What you are asked to do: Copy the records below in full, changing no character.

The records:
BEGIN

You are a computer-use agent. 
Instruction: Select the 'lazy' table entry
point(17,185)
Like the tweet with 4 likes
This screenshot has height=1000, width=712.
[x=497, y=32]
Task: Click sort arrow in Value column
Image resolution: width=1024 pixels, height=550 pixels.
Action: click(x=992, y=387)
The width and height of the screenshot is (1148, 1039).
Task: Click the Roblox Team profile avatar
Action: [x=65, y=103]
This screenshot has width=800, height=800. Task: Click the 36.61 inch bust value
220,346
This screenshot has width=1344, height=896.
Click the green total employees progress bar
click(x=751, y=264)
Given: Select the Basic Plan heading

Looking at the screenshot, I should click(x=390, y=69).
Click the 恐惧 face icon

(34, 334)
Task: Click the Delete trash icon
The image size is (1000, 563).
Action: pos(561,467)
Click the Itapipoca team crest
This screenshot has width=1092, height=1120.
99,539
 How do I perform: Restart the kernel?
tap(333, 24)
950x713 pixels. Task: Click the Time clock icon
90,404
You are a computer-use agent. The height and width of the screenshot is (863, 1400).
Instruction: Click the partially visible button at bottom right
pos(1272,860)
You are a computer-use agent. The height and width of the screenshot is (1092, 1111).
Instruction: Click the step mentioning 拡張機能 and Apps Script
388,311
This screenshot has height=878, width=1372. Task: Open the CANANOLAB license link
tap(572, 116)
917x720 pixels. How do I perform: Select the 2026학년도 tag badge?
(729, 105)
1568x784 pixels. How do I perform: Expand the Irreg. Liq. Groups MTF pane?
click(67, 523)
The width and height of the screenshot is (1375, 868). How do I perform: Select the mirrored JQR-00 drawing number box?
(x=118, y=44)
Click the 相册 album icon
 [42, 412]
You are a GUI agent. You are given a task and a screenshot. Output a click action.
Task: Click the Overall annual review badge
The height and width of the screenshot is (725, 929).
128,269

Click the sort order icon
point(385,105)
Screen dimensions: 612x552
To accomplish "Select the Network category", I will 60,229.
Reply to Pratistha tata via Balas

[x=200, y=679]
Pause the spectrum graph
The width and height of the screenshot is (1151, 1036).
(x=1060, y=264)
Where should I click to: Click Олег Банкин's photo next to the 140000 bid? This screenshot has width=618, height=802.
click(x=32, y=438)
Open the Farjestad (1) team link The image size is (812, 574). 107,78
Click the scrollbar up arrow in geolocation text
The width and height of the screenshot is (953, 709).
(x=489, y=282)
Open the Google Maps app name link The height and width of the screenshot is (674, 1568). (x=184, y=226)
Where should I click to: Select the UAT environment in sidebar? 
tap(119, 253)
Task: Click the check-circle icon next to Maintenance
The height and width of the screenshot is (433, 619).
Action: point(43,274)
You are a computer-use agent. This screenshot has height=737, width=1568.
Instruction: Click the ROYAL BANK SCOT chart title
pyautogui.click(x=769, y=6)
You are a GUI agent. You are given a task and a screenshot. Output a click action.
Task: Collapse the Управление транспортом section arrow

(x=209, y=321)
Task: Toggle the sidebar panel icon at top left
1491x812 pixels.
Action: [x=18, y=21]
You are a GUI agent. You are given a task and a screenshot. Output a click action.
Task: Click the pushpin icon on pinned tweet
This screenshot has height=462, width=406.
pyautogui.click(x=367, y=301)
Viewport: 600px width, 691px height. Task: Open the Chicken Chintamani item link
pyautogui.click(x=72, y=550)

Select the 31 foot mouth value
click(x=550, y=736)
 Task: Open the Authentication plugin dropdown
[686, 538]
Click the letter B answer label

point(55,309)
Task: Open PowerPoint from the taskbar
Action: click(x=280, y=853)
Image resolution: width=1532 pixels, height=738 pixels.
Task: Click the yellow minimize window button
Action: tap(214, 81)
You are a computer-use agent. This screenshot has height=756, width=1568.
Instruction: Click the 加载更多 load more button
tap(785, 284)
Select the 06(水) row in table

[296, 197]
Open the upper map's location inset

END

Solution below:
You are a computer-use agent. 
Instruction: Select the 'lazy' table entry
point(17,185)
Like the tweet with 4 likes
This screenshot has height=1000, width=712.
[x=497, y=32]
Task: Click sort arrow in Value column
Image resolution: width=1024 pixels, height=550 pixels.
Action: click(x=992, y=387)
The width and height of the screenshot is (1148, 1039).
Task: Click the Roblox Team profile avatar
Action: [x=65, y=103]
This screenshot has width=800, height=800. Task: Click the 36.61 inch bust value
220,346
This screenshot has width=1344, height=896.
Click the green total employees progress bar
click(x=751, y=264)
Given: Select the Basic Plan heading

Looking at the screenshot, I should click(x=390, y=69).
Click the 恐惧 face icon

(34, 334)
Task: Click the Delete trash icon
The image size is (1000, 563).
Action: pos(561,467)
Click the Itapipoca team crest
This screenshot has width=1092, height=1120.
99,539
 How do I perform: Restart the kernel?
tap(333, 24)
950x713 pixels. Task: Click the Time clock icon
90,404
You are a computer-use agent. The height and width of the screenshot is (863, 1400).
Instruction: Click the partially visible button at bottom right
pos(1272,860)
You are a computer-use agent. The height and width of the screenshot is (1092, 1111).
Instruction: Click the step mentioning 拡張機能 and Apps Script
388,311
This screenshot has height=878, width=1372. Task: Open the CANANOLAB license link
tap(572, 116)
917x720 pixels. How do I perform: Select the 2026학년도 tag badge?
(729, 105)
1568x784 pixels. How do I perform: Expand the Irreg. Liq. Groups MTF pane?
click(67, 523)
The width and height of the screenshot is (1375, 868). How do I perform: Select the mirrored JQR-00 drawing number box?
(x=118, y=44)
Click the 相册 album icon
 [42, 412]
You are a GUI agent. You are given a task and a screenshot. Output a click action.
Task: Click the Overall annual review badge
The height and width of the screenshot is (725, 929).
128,269

Click the sort order icon
point(385,105)
Screen dimensions: 612x552
To accomplish "Select the Network category", I will 60,229.
Reply to Pratistha tata via Balas

[x=200, y=679]
Pause the spectrum graph
The width and height of the screenshot is (1151, 1036).
(x=1060, y=264)
Where should I click to: Click Олег Банкин's photo next to the 140000 bid? This screenshot has width=618, height=802.
click(x=32, y=438)
Open the Farjestad (1) team link The image size is (812, 574). 107,78
Click the scrollbar up arrow in geolocation text
The width and height of the screenshot is (953, 709).
(x=489, y=282)
Open the Google Maps app name link The height and width of the screenshot is (674, 1568). (x=184, y=226)
Where should I click to: Select the UAT environment in sidebar? 
tap(119, 253)
Task: Click the check-circle icon next to Maintenance
The height and width of the screenshot is (433, 619).
Action: point(43,274)
You are a computer-use agent. This screenshot has height=737, width=1568.
Instruction: Click the ROYAL BANK SCOT chart title
pyautogui.click(x=769, y=6)
You are a GUI agent. You are given a task and a screenshot. Output a click action.
Task: Collapse the Управление транспортом section arrow

(x=209, y=321)
Task: Toggle the sidebar panel icon at top left
1491x812 pixels.
Action: [x=18, y=21]
You are a GUI agent. You are given a task and a screenshot. Output a click action.
Task: Click the pushpin icon on pinned tweet
This screenshot has height=462, width=406.
pyautogui.click(x=367, y=301)
Viewport: 600px width, 691px height. Task: Open the Chicken Chintamani item link
pyautogui.click(x=72, y=550)

Select the 31 foot mouth value
click(x=550, y=736)
 Task: Open the Authentication plugin dropdown
[686, 538]
Click the letter B answer label

point(55,309)
Task: Open PowerPoint from the taskbar
Action: click(x=280, y=853)
Image resolution: width=1532 pixels, height=738 pixels.
Task: Click the yellow minimize window button
Action: tap(214, 81)
You are a computer-use agent. This screenshot has height=756, width=1568.
Instruction: Click the 加载更多 load more button
tap(785, 284)
Select the 06(水) row in table

[296, 197]
Open the upper map's location inset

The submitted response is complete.